WHAT IS REQUIRED -
If a line in the records below holds the string "agent", count it; give only the total.

Records from a data collection -
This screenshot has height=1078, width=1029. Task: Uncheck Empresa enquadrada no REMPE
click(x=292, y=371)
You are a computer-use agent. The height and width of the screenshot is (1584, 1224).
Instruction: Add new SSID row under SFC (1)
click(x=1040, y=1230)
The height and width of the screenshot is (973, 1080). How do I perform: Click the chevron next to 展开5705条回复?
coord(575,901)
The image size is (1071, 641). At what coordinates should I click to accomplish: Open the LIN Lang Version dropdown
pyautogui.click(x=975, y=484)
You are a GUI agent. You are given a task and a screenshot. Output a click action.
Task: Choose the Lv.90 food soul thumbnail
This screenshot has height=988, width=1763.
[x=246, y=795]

OUTPUT FOR THIS TASK -
2